Well, there’s Branaugh’s Henry V and Much Ado About Nothing, which I thought were pretty good. Some people seem to like Romeo + Juliet, but I haven’t seen it. And there was Titus and Prospero’s Books a while back. Not to mention two or three different versions of Hamlet.
The problem isn’t why no Marlowe movies recently – it’s why so few public performances or movies of most Shakespeare contemporarties (or almost so) ever. It’s not just Marlowe – what about Ben Jonson? Or Beaumont and Fletcher? Seen any movies about The Alchemist or Tamerlane?
For some reason Shakespeare got a lot of adulation back in the 17th and 18th centuries that carried over to today (George Bernard Shaw called it “Bardolatry”, and it clearly pissed him off. He even wrote a Punch-and-Judy-esque puppet show “Shaw vs. Shav.”, in which the puppet representing Shaw himself gets to beat the stuffing out of old Bill.) I’ve read precious few of the works I note above, and I thinmk I’ve only seen one of their plays on stage.

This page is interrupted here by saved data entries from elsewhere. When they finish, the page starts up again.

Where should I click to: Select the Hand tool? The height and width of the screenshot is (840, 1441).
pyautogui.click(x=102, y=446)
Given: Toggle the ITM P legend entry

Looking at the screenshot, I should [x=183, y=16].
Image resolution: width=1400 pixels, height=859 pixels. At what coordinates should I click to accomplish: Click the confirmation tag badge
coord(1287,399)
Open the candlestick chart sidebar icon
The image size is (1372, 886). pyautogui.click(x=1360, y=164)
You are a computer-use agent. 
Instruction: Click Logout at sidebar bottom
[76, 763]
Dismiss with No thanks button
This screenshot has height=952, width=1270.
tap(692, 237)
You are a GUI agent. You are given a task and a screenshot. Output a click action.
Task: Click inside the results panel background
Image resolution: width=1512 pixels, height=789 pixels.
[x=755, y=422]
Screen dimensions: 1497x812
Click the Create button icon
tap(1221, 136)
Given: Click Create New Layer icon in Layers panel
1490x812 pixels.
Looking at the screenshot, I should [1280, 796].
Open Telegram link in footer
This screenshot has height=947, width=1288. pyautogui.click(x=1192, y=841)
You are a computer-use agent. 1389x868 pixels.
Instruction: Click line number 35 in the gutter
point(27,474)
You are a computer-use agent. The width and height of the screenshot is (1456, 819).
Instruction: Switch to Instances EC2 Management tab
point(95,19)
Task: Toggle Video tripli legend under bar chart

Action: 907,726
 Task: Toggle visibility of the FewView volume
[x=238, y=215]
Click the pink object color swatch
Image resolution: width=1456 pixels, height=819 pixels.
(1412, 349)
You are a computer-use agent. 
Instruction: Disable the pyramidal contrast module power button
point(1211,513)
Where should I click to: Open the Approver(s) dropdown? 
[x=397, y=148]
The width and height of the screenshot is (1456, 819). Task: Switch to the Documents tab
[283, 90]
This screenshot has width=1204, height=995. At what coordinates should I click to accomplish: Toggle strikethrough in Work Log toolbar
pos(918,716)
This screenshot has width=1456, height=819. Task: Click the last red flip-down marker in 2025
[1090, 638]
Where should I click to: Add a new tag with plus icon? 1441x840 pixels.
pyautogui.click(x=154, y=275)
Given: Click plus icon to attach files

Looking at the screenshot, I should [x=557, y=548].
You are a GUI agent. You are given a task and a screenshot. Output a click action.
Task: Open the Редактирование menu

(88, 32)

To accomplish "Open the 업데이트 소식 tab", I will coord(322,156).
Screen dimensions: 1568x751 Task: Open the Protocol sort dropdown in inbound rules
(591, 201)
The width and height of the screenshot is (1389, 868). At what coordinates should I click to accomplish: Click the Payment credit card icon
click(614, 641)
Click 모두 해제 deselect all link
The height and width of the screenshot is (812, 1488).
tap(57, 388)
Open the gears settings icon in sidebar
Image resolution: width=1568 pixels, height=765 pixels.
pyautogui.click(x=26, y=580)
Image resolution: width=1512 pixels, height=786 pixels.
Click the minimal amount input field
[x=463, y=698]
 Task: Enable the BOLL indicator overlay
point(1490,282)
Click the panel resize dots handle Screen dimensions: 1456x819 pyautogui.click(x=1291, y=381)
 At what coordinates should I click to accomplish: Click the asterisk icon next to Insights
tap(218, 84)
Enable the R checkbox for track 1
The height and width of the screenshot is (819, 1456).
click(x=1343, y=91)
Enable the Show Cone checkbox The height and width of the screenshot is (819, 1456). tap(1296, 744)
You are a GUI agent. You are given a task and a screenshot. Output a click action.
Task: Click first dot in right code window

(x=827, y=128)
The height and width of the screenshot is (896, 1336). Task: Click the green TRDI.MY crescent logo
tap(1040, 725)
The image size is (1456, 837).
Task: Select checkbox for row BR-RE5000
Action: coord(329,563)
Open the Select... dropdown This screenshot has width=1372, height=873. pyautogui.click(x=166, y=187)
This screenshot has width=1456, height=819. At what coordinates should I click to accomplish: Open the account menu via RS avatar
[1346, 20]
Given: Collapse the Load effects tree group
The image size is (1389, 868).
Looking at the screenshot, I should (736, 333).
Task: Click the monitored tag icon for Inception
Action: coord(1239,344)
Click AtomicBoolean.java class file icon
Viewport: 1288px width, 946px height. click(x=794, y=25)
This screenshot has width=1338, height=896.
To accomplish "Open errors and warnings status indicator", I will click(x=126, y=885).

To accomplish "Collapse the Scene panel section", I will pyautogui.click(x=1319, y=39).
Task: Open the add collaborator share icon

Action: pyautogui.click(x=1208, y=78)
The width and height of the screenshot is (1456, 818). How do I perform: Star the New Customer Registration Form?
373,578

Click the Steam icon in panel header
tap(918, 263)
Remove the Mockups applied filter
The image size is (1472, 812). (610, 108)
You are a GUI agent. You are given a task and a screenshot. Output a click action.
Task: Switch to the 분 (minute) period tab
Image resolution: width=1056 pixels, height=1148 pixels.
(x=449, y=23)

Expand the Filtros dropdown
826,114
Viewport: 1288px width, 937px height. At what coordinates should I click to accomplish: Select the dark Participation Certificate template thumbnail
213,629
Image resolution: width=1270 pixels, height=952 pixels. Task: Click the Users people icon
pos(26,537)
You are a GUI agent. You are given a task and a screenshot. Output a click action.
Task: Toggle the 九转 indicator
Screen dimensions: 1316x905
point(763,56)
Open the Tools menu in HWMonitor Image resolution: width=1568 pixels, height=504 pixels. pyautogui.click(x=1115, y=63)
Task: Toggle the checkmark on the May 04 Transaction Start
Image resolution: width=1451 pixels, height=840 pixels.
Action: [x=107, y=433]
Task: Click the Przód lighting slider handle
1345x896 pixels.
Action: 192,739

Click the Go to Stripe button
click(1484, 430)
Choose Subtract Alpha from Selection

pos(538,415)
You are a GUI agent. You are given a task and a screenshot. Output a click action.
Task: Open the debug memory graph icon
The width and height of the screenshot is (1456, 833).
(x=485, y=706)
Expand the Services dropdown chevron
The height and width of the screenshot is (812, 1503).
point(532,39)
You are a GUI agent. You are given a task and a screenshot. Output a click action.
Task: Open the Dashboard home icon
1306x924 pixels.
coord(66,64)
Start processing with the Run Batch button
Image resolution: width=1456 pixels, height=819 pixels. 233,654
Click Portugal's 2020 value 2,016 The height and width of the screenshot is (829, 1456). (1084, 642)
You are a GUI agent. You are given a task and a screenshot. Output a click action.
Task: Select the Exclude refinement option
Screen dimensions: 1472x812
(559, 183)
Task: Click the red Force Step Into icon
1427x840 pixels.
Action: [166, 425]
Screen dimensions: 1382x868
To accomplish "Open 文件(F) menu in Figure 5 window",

If you want to see more Marlowe plays or movies, write your local theaterr company, or campaign for it with the film companies. Just figure out a way to convince them that they can make money off a movie with people speaking 16th century English. But nothing’s impossible, especially in a world in which they actually made a movie starring Shatner in which everyone spoke Esperanto.